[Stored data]
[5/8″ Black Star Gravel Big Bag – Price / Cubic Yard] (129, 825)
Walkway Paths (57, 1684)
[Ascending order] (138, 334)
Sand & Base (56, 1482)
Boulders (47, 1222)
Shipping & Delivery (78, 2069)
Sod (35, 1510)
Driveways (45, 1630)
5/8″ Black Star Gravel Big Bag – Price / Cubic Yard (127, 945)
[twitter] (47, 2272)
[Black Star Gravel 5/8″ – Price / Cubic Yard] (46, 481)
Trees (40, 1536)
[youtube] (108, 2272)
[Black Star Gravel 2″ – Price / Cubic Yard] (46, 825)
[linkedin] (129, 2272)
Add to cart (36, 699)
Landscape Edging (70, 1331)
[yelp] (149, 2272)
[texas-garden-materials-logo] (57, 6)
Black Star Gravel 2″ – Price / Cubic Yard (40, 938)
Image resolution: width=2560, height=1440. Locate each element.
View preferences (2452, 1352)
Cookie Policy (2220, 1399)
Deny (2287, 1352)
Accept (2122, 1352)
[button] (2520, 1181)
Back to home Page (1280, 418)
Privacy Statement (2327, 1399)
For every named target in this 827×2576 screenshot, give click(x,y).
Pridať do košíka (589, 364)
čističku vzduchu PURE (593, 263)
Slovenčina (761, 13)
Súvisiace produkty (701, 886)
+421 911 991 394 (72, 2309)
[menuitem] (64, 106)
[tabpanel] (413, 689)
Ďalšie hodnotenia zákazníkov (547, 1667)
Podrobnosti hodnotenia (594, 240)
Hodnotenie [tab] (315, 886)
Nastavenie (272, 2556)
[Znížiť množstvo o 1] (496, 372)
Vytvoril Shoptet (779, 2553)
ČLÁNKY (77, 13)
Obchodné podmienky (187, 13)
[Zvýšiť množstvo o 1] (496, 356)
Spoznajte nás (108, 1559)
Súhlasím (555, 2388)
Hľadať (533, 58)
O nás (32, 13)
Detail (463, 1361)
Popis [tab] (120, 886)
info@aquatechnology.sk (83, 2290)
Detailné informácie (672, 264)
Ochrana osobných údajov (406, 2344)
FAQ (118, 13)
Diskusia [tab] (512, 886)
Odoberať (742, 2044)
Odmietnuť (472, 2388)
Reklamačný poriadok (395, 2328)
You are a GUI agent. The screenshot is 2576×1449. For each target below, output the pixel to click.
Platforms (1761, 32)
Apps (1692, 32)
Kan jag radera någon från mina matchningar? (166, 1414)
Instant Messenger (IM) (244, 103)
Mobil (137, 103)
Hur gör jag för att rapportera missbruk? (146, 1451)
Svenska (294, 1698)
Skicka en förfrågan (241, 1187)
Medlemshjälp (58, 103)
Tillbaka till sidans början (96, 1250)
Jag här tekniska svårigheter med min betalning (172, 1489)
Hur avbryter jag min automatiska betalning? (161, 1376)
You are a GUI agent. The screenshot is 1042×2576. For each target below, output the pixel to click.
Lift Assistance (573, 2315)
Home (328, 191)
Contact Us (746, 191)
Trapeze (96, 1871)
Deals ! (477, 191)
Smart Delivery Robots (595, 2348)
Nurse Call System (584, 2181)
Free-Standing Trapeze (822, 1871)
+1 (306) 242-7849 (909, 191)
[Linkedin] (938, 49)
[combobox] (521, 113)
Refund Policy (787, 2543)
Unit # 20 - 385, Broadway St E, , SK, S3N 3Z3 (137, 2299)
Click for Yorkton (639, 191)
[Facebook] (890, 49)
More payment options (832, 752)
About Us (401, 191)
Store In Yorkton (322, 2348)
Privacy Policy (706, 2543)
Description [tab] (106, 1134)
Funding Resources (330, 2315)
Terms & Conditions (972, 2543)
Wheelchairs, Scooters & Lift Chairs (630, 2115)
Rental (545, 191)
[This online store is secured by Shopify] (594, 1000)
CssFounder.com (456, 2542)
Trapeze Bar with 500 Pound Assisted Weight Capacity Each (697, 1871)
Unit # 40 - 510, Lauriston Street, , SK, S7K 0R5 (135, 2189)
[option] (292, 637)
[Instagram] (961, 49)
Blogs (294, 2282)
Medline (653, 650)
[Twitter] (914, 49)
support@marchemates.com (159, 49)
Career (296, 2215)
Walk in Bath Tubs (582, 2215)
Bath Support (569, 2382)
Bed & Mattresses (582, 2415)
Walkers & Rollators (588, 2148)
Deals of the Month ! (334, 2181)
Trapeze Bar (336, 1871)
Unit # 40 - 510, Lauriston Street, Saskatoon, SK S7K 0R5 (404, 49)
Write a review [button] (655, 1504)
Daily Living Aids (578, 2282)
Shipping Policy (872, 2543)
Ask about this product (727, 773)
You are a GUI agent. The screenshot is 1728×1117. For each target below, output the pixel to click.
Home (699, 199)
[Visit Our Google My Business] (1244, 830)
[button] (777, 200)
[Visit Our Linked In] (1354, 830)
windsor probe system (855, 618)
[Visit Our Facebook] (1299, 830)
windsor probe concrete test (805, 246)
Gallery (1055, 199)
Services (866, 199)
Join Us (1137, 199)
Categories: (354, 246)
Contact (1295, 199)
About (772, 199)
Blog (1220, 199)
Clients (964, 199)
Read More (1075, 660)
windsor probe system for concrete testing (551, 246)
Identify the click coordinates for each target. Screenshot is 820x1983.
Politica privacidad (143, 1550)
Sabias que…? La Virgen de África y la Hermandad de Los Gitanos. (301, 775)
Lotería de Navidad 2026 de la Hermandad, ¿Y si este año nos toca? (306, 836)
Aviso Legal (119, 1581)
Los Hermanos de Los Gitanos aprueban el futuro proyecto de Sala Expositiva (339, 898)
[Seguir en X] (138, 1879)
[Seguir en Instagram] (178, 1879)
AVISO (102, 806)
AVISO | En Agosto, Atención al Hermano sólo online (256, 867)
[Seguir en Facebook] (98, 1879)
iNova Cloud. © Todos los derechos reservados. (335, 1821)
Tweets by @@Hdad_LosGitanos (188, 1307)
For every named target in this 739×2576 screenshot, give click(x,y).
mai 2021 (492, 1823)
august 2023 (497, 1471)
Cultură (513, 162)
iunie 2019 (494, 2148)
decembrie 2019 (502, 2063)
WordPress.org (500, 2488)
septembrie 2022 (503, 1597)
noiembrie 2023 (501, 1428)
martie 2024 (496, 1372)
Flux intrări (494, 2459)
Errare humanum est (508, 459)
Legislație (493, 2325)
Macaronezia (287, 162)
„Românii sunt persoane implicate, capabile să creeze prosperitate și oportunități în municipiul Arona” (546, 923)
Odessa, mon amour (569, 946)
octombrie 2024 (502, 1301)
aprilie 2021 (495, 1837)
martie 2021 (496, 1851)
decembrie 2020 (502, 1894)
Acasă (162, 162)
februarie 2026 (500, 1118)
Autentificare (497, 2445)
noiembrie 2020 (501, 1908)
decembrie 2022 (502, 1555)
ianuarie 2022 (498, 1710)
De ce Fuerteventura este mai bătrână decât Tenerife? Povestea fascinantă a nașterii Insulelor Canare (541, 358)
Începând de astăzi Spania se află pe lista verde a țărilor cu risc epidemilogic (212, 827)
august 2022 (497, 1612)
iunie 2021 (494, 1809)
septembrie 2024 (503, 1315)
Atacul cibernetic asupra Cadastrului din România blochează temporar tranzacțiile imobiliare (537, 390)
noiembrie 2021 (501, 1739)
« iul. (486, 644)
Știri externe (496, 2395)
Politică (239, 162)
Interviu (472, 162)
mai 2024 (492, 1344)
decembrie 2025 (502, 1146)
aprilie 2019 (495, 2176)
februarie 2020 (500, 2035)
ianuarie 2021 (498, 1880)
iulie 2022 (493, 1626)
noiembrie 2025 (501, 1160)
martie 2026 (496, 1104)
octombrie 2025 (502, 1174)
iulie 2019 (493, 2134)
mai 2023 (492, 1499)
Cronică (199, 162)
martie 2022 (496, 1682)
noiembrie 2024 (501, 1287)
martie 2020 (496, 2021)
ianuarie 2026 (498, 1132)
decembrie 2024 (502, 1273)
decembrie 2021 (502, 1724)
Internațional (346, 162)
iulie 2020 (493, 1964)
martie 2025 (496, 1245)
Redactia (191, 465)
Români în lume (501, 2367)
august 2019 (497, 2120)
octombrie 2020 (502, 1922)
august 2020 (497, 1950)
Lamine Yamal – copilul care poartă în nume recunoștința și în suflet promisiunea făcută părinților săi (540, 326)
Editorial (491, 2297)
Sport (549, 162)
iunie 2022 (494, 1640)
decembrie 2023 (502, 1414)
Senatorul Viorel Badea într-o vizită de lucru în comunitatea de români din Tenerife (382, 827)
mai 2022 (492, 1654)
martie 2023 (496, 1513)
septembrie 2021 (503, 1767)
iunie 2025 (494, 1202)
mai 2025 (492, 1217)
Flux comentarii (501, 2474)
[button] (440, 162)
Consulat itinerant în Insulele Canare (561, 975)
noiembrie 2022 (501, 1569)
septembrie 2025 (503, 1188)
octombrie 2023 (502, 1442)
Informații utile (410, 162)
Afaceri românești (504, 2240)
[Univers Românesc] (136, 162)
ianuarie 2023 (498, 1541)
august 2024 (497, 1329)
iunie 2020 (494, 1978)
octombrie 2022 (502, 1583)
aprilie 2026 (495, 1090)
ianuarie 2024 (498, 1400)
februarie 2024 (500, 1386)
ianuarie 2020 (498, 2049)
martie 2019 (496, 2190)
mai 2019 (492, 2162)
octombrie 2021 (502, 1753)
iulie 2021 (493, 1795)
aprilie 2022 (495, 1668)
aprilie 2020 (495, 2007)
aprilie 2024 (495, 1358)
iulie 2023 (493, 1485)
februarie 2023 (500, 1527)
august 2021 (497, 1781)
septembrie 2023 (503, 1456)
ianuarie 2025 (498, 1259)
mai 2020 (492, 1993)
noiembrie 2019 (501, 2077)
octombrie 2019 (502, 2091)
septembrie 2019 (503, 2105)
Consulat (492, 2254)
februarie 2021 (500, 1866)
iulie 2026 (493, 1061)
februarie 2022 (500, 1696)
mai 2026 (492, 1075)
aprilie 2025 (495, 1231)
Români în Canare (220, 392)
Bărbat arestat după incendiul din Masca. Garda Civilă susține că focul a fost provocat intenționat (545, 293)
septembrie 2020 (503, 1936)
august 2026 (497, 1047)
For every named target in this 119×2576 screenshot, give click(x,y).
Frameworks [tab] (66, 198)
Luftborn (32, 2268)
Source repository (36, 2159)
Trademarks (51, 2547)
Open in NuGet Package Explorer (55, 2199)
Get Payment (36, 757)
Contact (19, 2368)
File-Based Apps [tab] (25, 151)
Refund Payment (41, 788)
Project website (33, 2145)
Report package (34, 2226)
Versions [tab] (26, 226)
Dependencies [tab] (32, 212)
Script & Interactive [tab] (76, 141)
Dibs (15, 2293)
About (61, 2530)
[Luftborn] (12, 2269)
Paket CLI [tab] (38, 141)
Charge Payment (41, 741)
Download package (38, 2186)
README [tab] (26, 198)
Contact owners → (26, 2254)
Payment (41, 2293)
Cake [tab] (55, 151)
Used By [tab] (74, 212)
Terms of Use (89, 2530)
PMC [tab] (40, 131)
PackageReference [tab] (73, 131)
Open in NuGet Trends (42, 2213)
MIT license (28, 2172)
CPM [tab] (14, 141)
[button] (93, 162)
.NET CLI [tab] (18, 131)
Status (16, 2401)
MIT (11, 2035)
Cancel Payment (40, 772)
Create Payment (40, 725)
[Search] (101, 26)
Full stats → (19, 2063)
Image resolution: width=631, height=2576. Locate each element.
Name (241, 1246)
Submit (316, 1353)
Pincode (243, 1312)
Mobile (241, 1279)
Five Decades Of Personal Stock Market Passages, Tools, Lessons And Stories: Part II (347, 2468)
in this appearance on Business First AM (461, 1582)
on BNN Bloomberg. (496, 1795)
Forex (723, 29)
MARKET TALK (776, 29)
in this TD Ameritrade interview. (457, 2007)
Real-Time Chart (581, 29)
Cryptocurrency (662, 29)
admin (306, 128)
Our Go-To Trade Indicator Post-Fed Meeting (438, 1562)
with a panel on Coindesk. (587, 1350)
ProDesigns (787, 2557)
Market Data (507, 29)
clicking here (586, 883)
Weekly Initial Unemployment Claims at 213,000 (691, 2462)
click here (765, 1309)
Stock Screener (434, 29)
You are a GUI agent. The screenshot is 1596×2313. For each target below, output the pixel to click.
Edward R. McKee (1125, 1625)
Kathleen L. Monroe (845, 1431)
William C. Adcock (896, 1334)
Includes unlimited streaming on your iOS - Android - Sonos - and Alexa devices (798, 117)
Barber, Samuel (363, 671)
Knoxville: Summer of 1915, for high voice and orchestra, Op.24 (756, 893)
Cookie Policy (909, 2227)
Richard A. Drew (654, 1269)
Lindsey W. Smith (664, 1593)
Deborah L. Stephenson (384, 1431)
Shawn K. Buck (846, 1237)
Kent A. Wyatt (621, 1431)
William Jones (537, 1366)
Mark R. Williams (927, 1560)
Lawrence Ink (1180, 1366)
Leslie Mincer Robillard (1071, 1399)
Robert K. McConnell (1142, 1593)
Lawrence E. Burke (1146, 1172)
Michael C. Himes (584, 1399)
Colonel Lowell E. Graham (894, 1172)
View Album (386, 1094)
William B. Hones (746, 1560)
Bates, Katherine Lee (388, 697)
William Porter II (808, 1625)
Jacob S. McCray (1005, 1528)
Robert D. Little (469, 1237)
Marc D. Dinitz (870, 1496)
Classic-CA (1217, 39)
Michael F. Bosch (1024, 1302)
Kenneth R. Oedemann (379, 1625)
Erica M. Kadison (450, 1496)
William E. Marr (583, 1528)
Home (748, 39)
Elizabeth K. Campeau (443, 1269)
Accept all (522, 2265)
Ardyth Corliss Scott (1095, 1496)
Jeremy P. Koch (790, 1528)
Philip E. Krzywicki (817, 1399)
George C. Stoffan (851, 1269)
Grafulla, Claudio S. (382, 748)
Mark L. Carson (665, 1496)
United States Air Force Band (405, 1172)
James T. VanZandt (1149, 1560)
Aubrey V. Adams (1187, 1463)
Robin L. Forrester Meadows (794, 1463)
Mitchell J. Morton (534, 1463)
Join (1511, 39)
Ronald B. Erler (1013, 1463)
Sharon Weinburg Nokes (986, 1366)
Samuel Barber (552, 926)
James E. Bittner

▸ REQUIRED WORK: Begin at the line that has "Daily Living Aids (578, 2282)" in the entries above; stop after the line that has "WordPress.org (500, 2488)". Transcribe exactly those lines and no others.

▸ EXPECTED OUTPUT:
Daily Living Aids (578, 2282)
Shipping Policy (872, 2543)
Ask about this product (727, 773)
You are a GUI agent. The screenshot is 1728×1117. For each target below, output the pixel to click.
Home (699, 199)
[Visit Our Google My Business] (1244, 830)
[button] (777, 200)
[Visit Our Linked In] (1354, 830)
windsor probe system (855, 618)
[Visit Our Facebook] (1299, 830)
windsor probe concrete test (805, 246)
Gallery (1055, 199)
Services (866, 199)
Join Us (1137, 199)
Categories: (354, 246)
Contact (1295, 199)
About (772, 199)
Blog (1220, 199)
Clients (964, 199)
Read More (1075, 660)
windsor probe system for concrete testing (551, 246)
Identify the click coordinates for each target. Screenshot is 820x1983.
Politica privacidad (143, 1550)
Sabias que…? La Virgen de África y la Hermandad de Los Gitanos. (301, 775)
Lotería de Navidad 2026 de la Hermandad, ¿Y si este año nos toca? (306, 836)
Aviso Legal (119, 1581)
Los Hermanos de Los Gitanos aprueban el futuro proyecto de Sala Expositiva (339, 898)
[Seguir en X] (138, 1879)
[Seguir en Instagram] (178, 1879)
AVISO (102, 806)
AVISO | En Agosto, Atención al Hermano sólo online (256, 867)
[Seguir en Facebook] (98, 1879)
iNova Cloud. © Todos los derechos reservados. (335, 1821)
Tweets by @@Hdad_LosGitanos (188, 1307)
For every named target in this 739×2576 screenshot, give click(x,y).
mai 2021 (492, 1823)
august 2023 (497, 1471)
Cultură (513, 162)
iunie 2019 (494, 2148)
decembrie 2019 (502, 2063)
WordPress.org (500, 2488)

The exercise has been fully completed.